• _WORK REQUIRED_
Can you reproduce, word for word, the stretch of material from the line containing "Image resolution: width=626" through the line containing "自然環境 is located at coordinates (248, 2261)."?

• _RECORDS SHOWN_
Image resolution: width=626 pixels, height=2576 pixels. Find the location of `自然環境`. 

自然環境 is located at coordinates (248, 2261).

==

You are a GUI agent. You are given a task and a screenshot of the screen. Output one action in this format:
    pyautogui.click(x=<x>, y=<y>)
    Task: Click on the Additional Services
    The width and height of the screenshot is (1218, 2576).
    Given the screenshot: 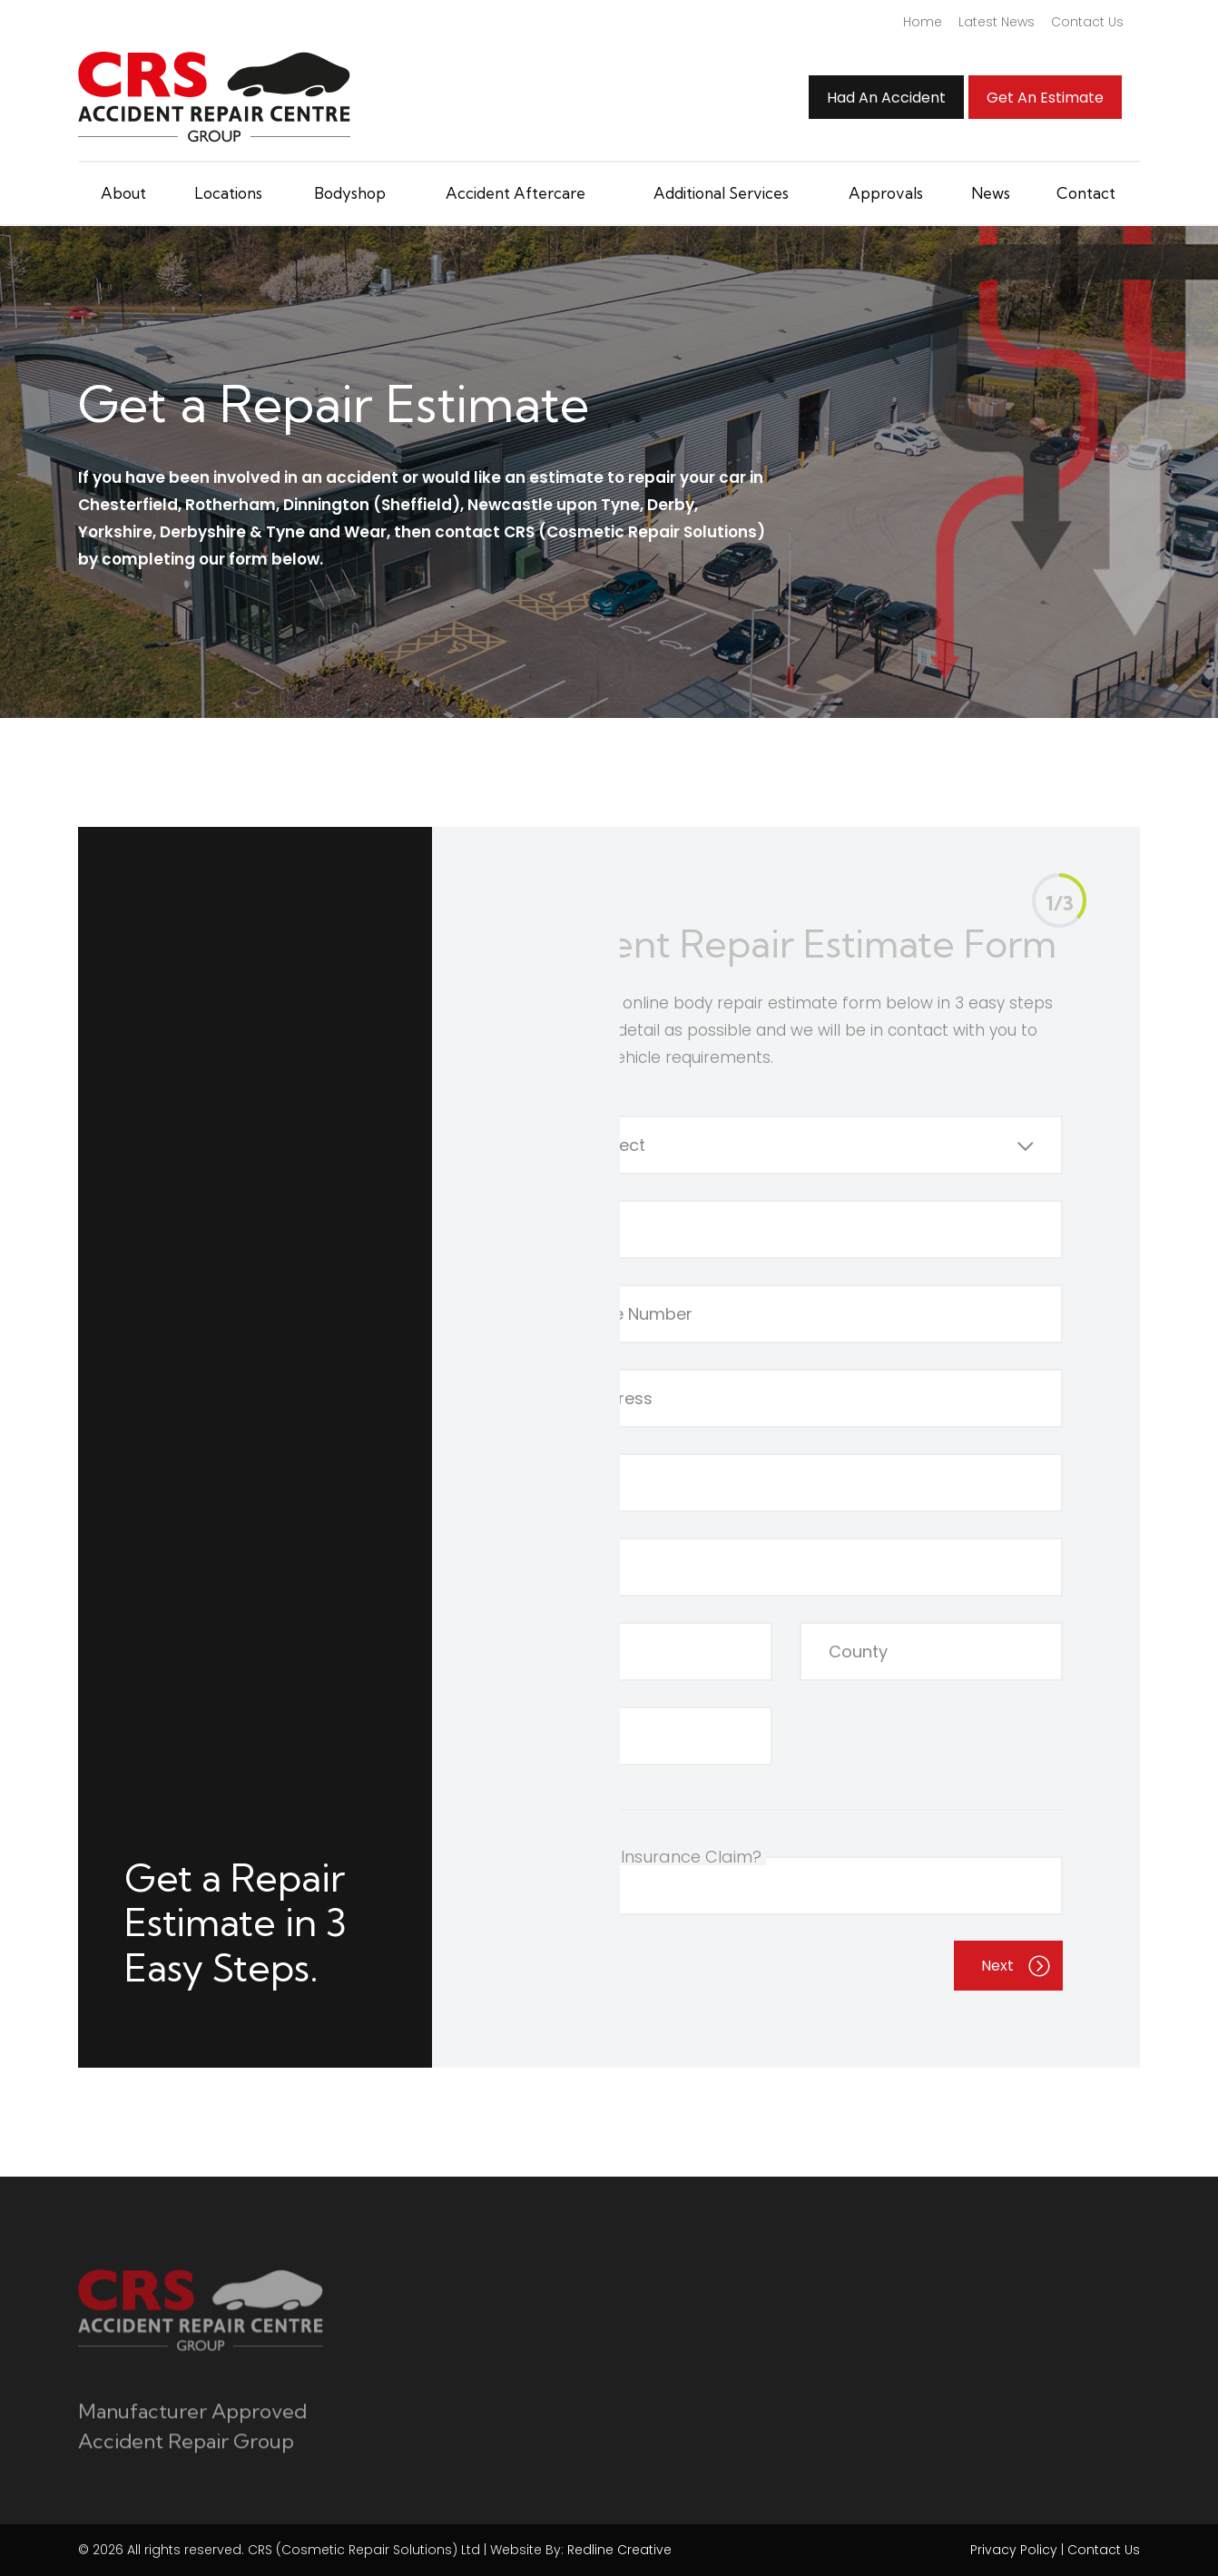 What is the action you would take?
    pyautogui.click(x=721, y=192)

• _THE OUTPUT_
Image resolution: width=626 pixels, height=2576 pixels. Find the location of `自然環境`. 

自然環境 is located at coordinates (248, 2261).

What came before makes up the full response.